This course page was updated until March 2022 when I left Durham University. The materials herein are therefore not necessarily still in date.

Loop tiling for stencil codes #

We’re going to investigate the layer condition loop tiling guidance for stencil codes. We’ll use as an exemplar the five-point finite difference stencil for the Laplacian on a regular grid in code/exercise10/fivepoint.c.

The layer condition model was developed by a group at Erlangen, and they provide an interactive calculator.

As usual, we’re going to use the Intel compiler on Hamilton, so after logging in and downloading the code, load the relevant modules

module load gcc/8.2.0
module load intel/2019.5

The code can be compiled with icc -xBROADWELL -O3 -o fivepoint fivepoint.c.

Throughput of untiled loops #

The code runs and reports performance in MLUP/s (millions of lattice updates per second). You can control both the number of rows of the grid (the innermost loop) and the number of columns.

For fewer than 10,000 rows, set the number of columns equal to the number of rows. For more than 10,000 rows, keep the product of rows and columns approximately constant at \(10^9\).

Question
What happens to the performance when you vary the number of rows from 1000 up to 100,000,000?

Exercise
Produce a plot of MLUP/s against row size.

Question
Do you observe any tell-tale drops in performance?

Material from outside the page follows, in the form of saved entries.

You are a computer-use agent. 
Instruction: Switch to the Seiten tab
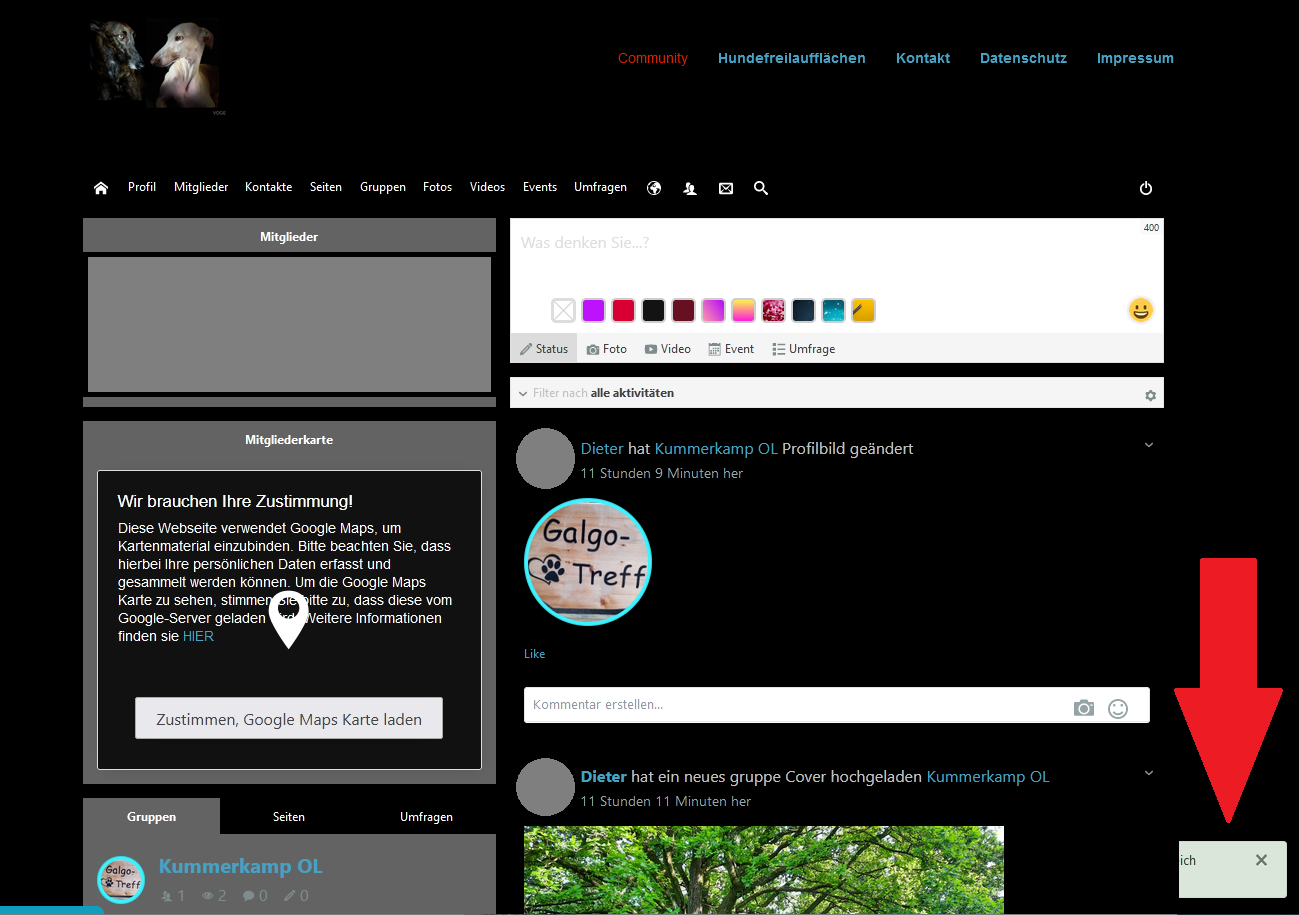pos(289,817)
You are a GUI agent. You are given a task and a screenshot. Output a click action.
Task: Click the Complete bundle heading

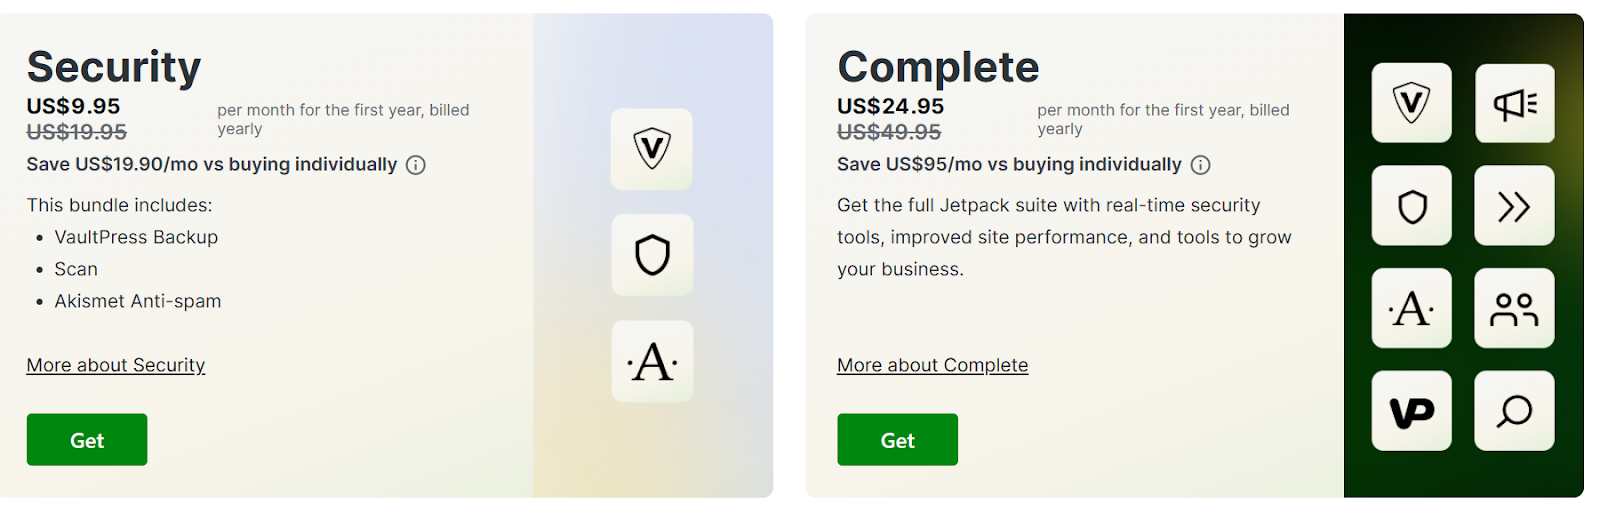938,67
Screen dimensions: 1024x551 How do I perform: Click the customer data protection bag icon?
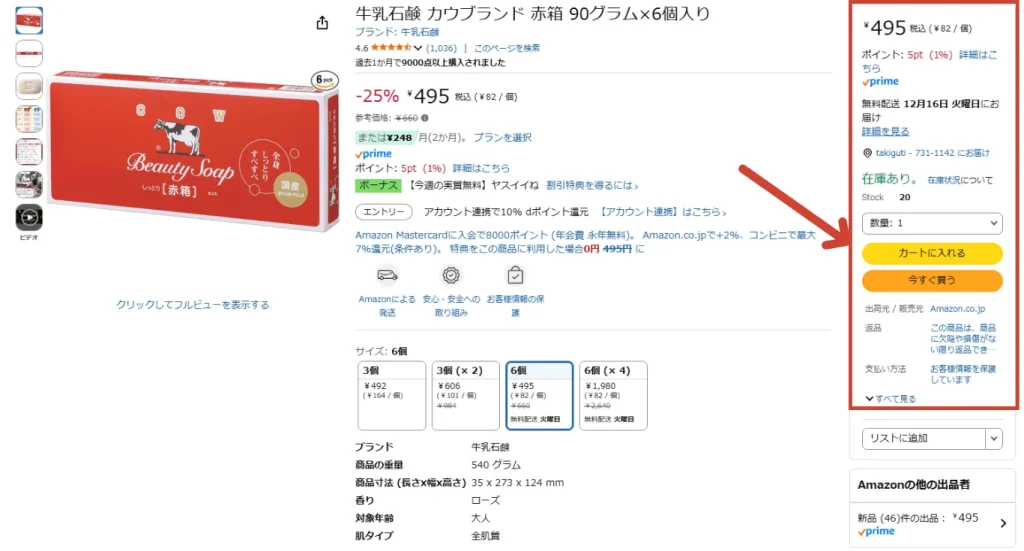click(515, 275)
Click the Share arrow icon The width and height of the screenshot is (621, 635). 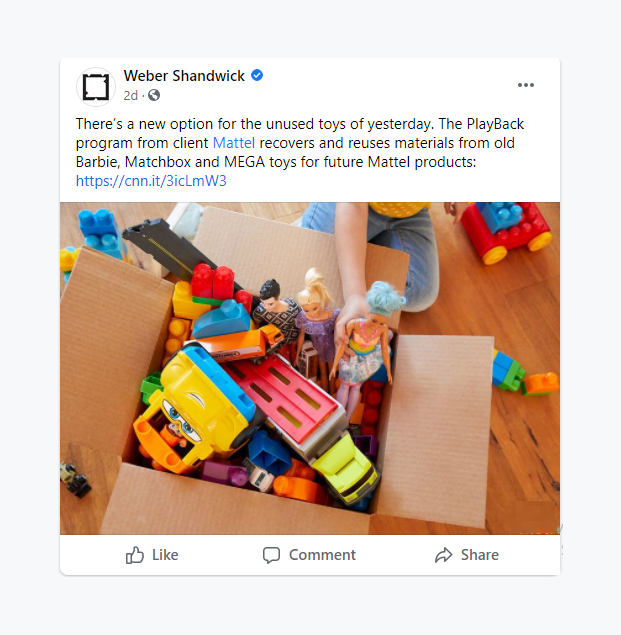444,555
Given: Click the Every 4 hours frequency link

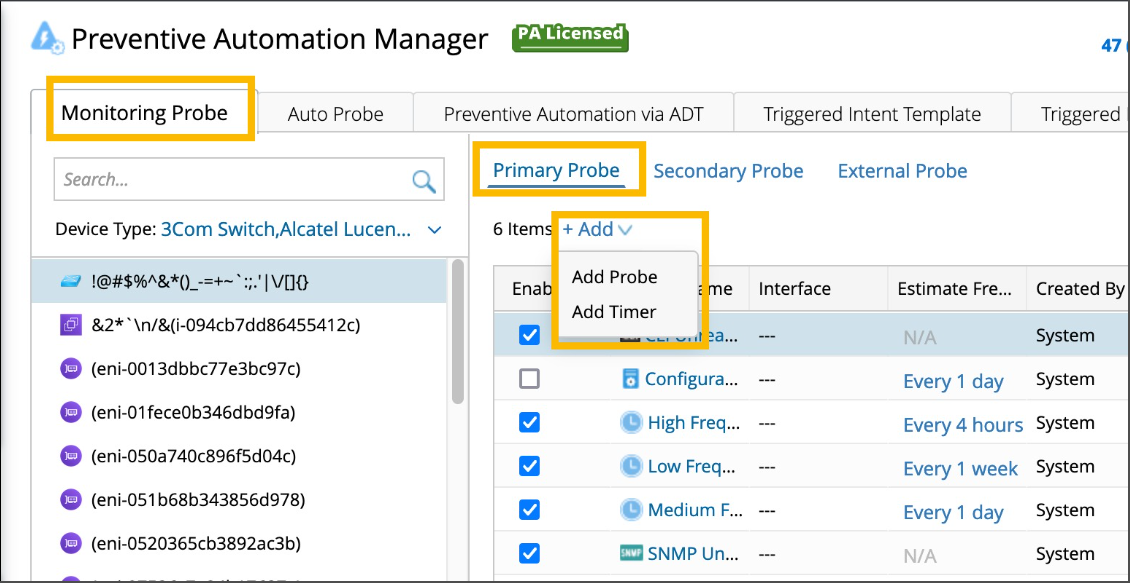Looking at the screenshot, I should (x=962, y=425).
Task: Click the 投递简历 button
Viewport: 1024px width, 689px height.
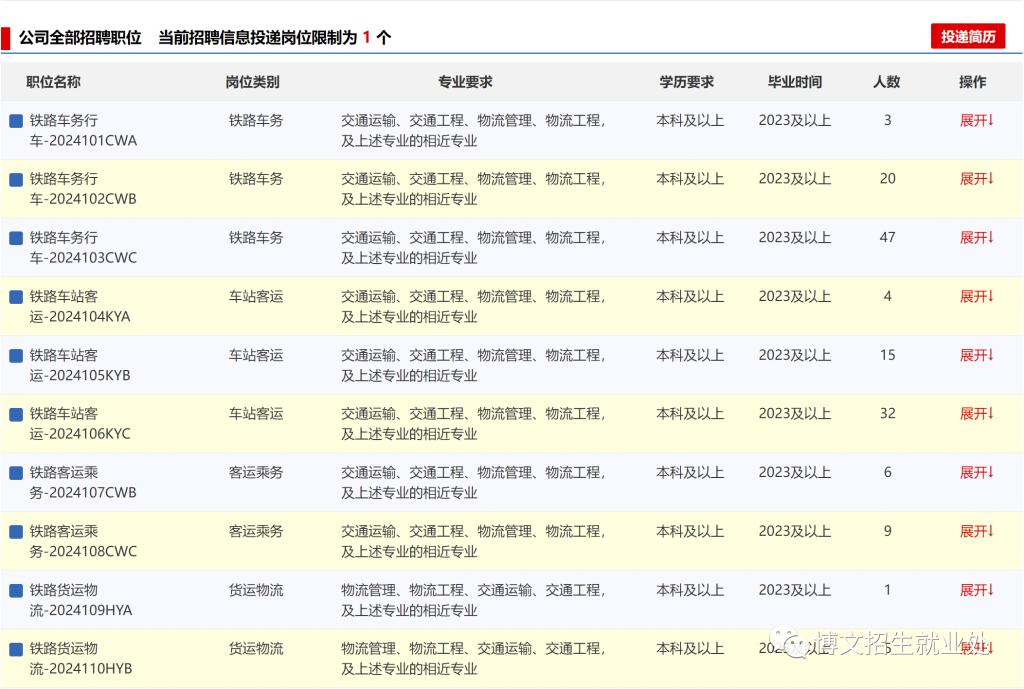Action: point(967,37)
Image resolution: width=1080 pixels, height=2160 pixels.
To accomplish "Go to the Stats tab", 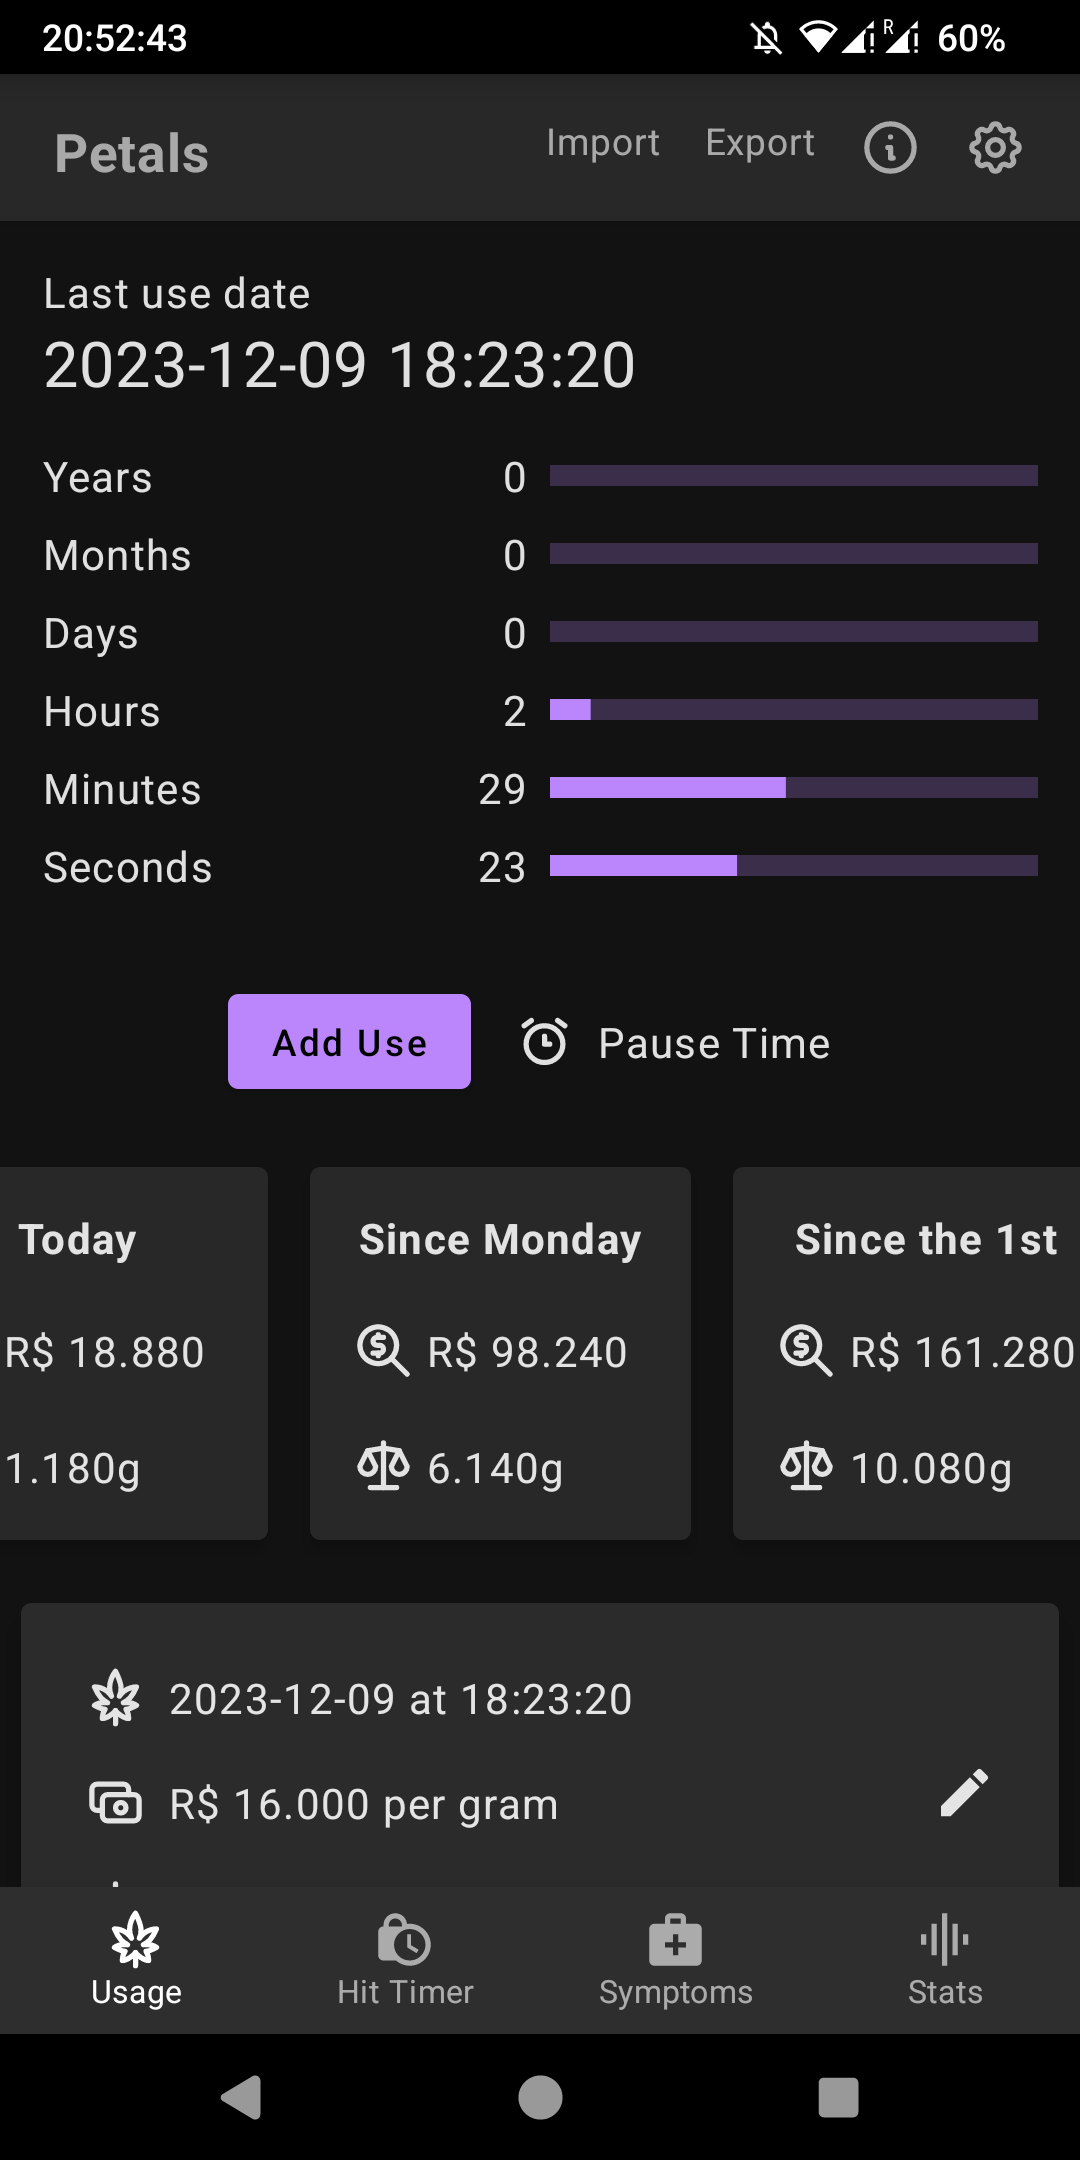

Throughput of tiled loops #

Exercise
Repeat the above study, this time with the tiled version. Try calculating appropriate blocking sizes for both L2 and L3 caches using the layer condition we discussed in lectures. Add the performance you achieve with the two different blocking factors to your plot of the untiled code.

Question
What do you observe?

Validation of the data movement model #

Load the likwid/5.0.1 module, and recompile the code with likwid-perfctr support. icc -xBROADWELL -O3 -DLIKWID_PERFMON -o fivepoint fivepoint.c -llikwid. The update loop is instrumented with likwid markers. Measure the MEM_DP group.

Question
What is the measured number of bytes of data required per LUP?
Does it match your expectations?

Vectorisation #

Look again at the performance counters. Did the compiler manage to vectorise this code at all? Ask the intel compiler for an optimisation report to see if you can work out why it was, or was not, vectorised. If no vectorisation was enabled, see if you can convince the compiler to vectorise through judicious use of #pragma omp simd annotations.

Question
Does managing to enable vectorisation change any of the results of the previous sections at all?